Por si alguien lo había olvidado, además de ser una estrella de cine, George Clooney también actúa, y lo hace muy bien.
Nunca como en Los Descendientes había sido tan exigido para alcanzar un rango dramático que permanecía oculto. Había hecho trabajos de acción, e incluso había ganado el Oscar como un duro agente encubierto en Syriana. Pero hasta ahora se le ha visto llorar de dolor, amor y desamor.
El director Alexander Payne entrega, una vez más, una cinta en la que mezcla un poco de azúcar y mucha hiel. Al igual que lo ha hecho en sus soberbias La Trampa, Confesiones del Señor Schmidt y Entre Copas, echa una mirada en acontecimientos cotidianos, triviales y hasta vulgares. Pero se ocupa de exhibir lo que distingue a las personas y las hace interesantes dentro de sus pequeñas vidas y su condición anónima.
Clooney es el padre en una familia disfuncional, desintegrada en la práctica, que debe enfrentar un suceso trágico. Su esposa se encuentra en estado vegetal tras un trágico accidente. El debe lidiar con el cuidado de sus dos hijas, una preadolescente y otra que es una jovencita problemática de la que todos están alejados.
Todo en el drama es sigiloso, incluso los gritos histéricos de las chicas. Se mantiene todo en una atmósfera opresiva y desalentadora, en el marco esplendoroso de las playas de Hawaii. Desde un principio, el narrador destruye el mito: en el sistema de islas también hay dramas. La gente sufre, muere y se entristece. La alegría permanente es para los vacacionistas, únicamente. Por eso, toda la historia se desarrolla en un clima húmedo y gris, próximo a la tormenta que se desencadenará en las ínsulas y en sus vidas.
El cuasi viudo decide llevar una vida frugal, pudiendo llevarla como un marajá. Opta por trabajar, cuando él y toda su voraz parentela tienen el futuro asegurado durante numerosas generaciones posteriores, por ser descendientes de la antigua realeza hawaiana, lo que les ha sido dada en herencia una enorme fortuna en bienes inmuebles.
Clooney no sólo debe juntar los pedazos de su vida deshecha, sino también simultáneamente, recurrir a su sabiduría para lidiar con la familia extendida para repartir la herencia lo que implica una millonaria bonanza para una decena de primos que no dejan de presionarlo para que tome la decisión que más les convenga.
En el viaje para entender qué ha ocurrido con su vida insustancial, tras el doloroso incidente de su esposa, encuentra que no había estado despierto. Que el paisaje que para todos es paradisíaco, para él era aletargador y que no se había percatado de nada. Encuentra que un vistazo a su alma es más enriquecedor, que la belleza de las palmeras y el horizonte crepuscular.

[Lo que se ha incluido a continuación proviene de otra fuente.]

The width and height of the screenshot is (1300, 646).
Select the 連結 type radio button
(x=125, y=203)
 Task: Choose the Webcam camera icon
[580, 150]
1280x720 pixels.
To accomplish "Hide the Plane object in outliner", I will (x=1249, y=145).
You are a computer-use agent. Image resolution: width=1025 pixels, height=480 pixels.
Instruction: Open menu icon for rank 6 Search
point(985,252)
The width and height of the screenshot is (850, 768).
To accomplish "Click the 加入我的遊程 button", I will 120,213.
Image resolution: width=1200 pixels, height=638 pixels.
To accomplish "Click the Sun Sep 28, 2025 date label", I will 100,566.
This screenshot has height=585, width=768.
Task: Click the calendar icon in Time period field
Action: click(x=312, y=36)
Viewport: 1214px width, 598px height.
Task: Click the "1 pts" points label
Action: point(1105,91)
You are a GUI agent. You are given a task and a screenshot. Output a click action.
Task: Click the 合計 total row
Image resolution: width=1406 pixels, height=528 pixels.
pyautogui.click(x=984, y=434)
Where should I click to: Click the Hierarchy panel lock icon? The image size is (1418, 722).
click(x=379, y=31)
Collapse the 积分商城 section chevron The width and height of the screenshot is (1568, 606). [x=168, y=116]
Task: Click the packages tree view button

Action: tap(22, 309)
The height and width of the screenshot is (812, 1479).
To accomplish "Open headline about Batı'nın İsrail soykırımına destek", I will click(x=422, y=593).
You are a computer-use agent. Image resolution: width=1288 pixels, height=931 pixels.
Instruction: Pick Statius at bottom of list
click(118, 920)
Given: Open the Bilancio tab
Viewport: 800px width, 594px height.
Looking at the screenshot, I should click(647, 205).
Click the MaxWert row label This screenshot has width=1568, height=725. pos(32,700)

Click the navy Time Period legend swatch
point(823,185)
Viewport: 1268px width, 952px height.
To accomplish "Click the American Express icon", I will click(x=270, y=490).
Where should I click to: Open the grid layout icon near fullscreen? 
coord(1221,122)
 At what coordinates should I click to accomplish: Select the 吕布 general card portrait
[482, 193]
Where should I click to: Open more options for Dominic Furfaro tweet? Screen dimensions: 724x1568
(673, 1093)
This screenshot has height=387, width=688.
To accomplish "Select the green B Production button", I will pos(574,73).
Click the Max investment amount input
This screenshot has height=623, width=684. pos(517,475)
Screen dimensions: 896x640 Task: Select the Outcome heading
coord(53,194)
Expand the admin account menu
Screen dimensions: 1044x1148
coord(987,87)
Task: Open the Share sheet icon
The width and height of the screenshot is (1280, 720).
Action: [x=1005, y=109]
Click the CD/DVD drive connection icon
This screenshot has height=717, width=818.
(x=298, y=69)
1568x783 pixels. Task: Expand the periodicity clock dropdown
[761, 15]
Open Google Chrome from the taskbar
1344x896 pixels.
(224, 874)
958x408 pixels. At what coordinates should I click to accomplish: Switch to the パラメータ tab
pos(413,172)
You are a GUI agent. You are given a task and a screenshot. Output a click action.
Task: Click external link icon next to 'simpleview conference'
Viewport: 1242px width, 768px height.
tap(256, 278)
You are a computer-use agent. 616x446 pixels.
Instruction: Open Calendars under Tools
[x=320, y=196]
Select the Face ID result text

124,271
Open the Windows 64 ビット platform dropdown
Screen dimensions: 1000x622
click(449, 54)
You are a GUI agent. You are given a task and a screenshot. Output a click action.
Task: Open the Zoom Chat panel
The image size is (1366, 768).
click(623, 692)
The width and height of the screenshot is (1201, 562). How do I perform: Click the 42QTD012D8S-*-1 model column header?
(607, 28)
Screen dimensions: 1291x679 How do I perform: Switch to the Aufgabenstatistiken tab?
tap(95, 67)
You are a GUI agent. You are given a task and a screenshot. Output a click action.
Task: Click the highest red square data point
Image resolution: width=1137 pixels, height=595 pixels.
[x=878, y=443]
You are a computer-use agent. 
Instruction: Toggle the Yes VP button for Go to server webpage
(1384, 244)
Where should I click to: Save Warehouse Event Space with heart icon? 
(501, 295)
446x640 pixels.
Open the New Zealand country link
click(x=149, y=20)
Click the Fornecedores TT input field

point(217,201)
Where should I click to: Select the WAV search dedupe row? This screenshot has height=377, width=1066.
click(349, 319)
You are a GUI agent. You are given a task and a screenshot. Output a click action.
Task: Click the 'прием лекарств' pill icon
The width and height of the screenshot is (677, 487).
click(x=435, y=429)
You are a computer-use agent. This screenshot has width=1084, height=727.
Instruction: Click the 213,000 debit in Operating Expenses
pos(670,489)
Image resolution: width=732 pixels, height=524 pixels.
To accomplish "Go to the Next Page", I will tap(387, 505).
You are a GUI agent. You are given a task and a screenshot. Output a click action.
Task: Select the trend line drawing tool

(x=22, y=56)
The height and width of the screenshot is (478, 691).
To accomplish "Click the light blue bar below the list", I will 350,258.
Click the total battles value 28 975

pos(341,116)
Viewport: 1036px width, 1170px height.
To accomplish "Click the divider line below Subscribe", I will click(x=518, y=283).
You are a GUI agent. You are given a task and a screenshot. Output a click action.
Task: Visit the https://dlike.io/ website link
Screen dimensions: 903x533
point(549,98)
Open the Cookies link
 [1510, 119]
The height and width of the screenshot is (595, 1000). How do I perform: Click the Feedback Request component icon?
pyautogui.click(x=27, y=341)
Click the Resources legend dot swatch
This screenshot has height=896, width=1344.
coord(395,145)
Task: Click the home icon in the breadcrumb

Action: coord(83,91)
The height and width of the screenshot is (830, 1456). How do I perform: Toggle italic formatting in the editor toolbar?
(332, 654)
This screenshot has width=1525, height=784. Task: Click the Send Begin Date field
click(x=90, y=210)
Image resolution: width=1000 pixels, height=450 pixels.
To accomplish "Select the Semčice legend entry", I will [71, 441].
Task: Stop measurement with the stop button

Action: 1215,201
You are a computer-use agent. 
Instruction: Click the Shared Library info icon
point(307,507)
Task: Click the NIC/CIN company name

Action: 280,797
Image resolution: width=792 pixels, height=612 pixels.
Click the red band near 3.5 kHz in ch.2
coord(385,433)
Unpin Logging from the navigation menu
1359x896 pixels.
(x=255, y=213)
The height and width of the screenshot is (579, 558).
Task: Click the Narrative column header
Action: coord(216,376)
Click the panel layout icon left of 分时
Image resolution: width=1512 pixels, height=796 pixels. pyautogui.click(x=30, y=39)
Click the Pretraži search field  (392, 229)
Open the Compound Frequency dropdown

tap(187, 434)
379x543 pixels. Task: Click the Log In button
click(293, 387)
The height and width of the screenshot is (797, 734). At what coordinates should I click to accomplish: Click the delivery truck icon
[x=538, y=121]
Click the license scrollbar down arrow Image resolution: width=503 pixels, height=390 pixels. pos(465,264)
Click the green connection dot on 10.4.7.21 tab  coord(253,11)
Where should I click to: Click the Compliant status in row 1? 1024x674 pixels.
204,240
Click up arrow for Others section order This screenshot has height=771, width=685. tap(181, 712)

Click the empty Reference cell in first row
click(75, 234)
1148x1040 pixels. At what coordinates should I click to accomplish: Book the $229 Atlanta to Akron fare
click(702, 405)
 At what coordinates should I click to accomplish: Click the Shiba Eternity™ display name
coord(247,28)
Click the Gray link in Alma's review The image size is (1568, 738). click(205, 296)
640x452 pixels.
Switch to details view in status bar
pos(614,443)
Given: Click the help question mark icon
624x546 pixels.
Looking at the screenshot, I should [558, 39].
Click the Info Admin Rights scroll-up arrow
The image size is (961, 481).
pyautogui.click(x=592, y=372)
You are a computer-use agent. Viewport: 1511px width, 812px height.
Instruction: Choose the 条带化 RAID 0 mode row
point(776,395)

Más que apegarse al cliché, Payne lo hace a las formas: el hombre desprevenido ante el imprevisto giro de su vida, se encuentra perdido, sin saber qué hacer, y en el extravío consigue encontrarse a sí mismo, resolver los misterios de su familia y reunir de nuevo las piezas dispersas en el abstruso rompecabezas doméstico.
Clooney llora, y lo hace varias veces. Como típico personaje de Payne, con el corazón roto, es exhibido en la ridícula grandilocuencia de su angustia personal, intrascendente para todos los demás. Sólo así puede entenderse que, deshecho por una devastadora revelación, salga la calle a correr como poseído, con una cómica cadencia marcada por el chancleo y la desesperación.
Las películas de Payne son anticlimáticas, como estas. Pero a falta de un desenlace trepidante, sí proporciona, siempre, una exhibición dramática de altura.
Los Descendientes es una excelente película que enseña las sorpresas de la vida, dulces o salobres, que conducen a un crecimiento espiritual.